'''
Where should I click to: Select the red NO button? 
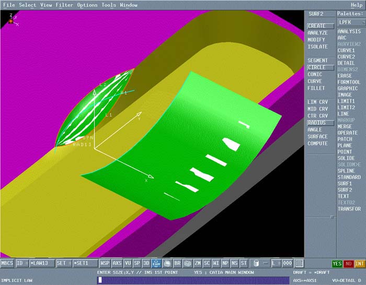point(348,264)
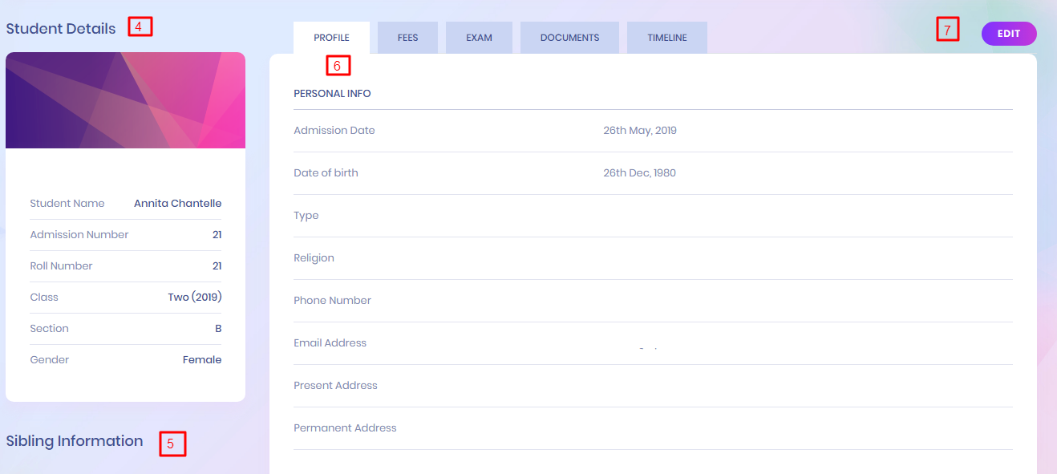Click the red annotation marker 7
This screenshot has width=1057, height=474.
tap(947, 30)
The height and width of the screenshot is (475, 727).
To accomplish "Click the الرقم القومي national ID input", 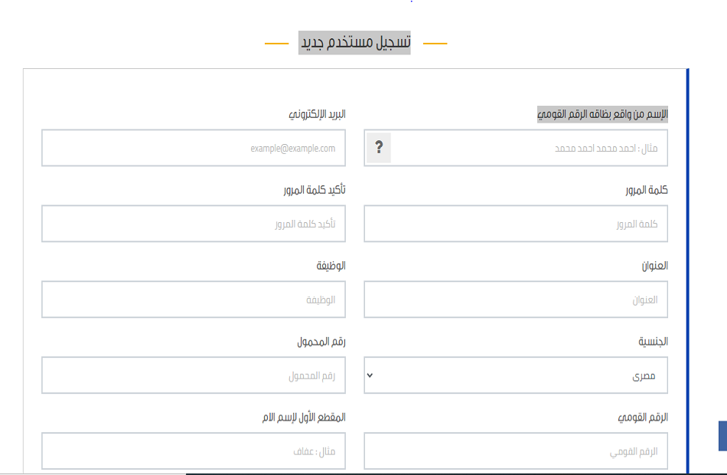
'''
How to complete this task: Every line from the one holding "The height and" through the final line of the data above is to be reproduced exactly, both ends included, with the pictures left out.

Reply:
The height and width of the screenshot is (475, 727).
To accomplish "Click the الرقم القومي national ID input", 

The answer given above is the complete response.